Setten eve dönene kadar 'Keriman'ı üzerimde taşıyorum. Çok ağır bazen... Kötülük dehlizlerine gidip dönmek... Ancak komik bir kadın, bizi güldürüyor, ekiple de hep beraber gülebildiğimiz için daha rahat oynuyorum. Yani 'Keriman' salt kötü, salt acımasız değil. Tatlı kötü...
- Role nasıl hazırlandınız?
Bugüne kadar gözlemlediğim, birebir yaşadığım ve yaşamadığım birçok olaydan, tanıdığım tanımadığım birçok kadından süzme bir karakter. O yüzden herkes bir şey buluyor Keriman'da. Ayna tutuyor gibi hepimize. Tanıdık geliyor, çevremizden birilerini hatırlatıyor ama yine de nevi şahsına münhasır biri.
- Sokakta insanlar nasıl tepkiler veriyor? Neler söylüyorlar size?
'Keriman, niye Gülseren'e bu kadar çile çektiriyorsun?', 'Sen niye bu kadar kötüsün?' veya 'Aynı benim görümcem, kaynanam, annem gibi' diyenler oluyor. Tepkisini, kızgınlığını yansıtanlar da oluyor. Eğer zamanım varsa ve keyfim yerindeyse 'Keriman'ı zevkle savunuyorum. "Düşünün ki, kendisine ait bir yatak odası dahi yok. Yapayalnız, geçim derdinde, ayakta kalmaya çalışan, kocası, çocukları olmayan bir gariban" diyorum. O zaman gülüyorlar.
Karakter çıkana kadar sancı çekerim
- Kötü bir karakter oynamak bir oyuncu için zor mu?
'Keriman' önce kayınvalideydi. Daha yaşlı biriydi. Sonra senaryo değişti ve görümce oldu. Hemen evde kılık kıyafet uydurdum, yaşlı makyajı yaptım kendi kendime. Bir-iki sahne oynadım, videosunu çektim. Ajansıma ve güvendiğim arkadaşlarıma yolladım. Geri dönüşler çok iyiydi. "Bu ne, bu iğrenç kadın kim?" filan dediler. Ben de 'Keriman' bir karaktere dönüşebilir diye rahatladım. Ben 'iyi mi, kötü mü?'den ziyade, bir karakter yaratmaya ve onun daha önce oynanmış veya canlandırılmış karakterlerden farklı olmasına çok takılırım. İnsan yanını ararım, otantik olması ve cepten oynanmaması gerektiği koşullarından yola çıkarak, hayatımı biraz da zorlaştırıyorum aslında. Karakter çıkana kadar çok sancı çekerim, arkadaşlarımın başının etini yerim. Her rolüme kendi damgamı vurmak isterim.

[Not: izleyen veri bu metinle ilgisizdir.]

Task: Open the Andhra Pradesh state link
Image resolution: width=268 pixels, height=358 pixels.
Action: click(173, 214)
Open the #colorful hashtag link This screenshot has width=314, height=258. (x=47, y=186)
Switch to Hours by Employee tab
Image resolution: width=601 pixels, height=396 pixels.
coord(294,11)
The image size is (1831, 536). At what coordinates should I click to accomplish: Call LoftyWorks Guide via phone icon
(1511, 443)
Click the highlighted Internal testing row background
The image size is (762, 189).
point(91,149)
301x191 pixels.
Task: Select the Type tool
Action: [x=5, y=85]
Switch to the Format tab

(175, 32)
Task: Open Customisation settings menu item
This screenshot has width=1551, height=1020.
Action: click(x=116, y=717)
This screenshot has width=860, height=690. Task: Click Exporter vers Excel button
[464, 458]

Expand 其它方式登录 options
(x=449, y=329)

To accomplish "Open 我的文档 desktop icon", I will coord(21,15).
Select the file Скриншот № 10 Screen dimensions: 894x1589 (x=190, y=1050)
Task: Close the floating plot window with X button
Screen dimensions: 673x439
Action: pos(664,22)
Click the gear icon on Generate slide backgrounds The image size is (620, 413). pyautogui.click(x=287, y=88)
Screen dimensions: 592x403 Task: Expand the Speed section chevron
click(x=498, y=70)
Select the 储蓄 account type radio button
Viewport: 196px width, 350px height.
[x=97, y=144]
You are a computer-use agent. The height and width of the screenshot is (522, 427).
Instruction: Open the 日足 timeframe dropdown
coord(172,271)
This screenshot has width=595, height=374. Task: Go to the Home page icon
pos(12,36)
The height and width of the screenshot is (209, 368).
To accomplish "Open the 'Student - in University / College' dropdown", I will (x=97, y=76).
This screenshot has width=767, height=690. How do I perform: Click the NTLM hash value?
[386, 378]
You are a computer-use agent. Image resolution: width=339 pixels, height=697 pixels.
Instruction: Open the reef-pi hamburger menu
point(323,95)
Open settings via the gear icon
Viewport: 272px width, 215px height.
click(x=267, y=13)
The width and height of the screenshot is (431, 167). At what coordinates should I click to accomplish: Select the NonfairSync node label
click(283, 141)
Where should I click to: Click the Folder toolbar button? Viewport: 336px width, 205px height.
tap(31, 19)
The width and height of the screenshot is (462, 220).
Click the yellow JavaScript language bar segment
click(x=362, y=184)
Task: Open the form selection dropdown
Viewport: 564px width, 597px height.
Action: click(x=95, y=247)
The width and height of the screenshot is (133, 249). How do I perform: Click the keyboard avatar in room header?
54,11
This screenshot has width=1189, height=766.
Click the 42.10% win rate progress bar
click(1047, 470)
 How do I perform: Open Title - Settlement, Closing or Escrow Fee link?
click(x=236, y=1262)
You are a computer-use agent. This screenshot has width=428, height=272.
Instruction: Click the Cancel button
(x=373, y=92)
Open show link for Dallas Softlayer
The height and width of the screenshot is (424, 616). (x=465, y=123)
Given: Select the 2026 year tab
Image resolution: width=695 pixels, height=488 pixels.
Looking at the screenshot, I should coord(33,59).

- Sizin için yeni Aliye Rona benzetmesi yapılıyor...
Benzetilmeler beni onurlandırıyor. Aliye Rona çocukluğumun 'kötüsü'ydü ve muhteşemdi... Bir karaktere hazırlanırken kimseyi örnek almam, kimseyi taklit etmem, benzer rolleri araştırmam, izlemem, cepten veya ezberden oynamam. Sinemada oyunculuğum; yalana, rüyaya, gerçek olmayana nefes üfleyip içimizden biri olabilme durumu yaratmaktır. Oyunculuk adına örnek aldığım kimse yok. Sanatçı kimliği ile de sinemaya damgasını vuranların biyografilerini okurum ve izlerim.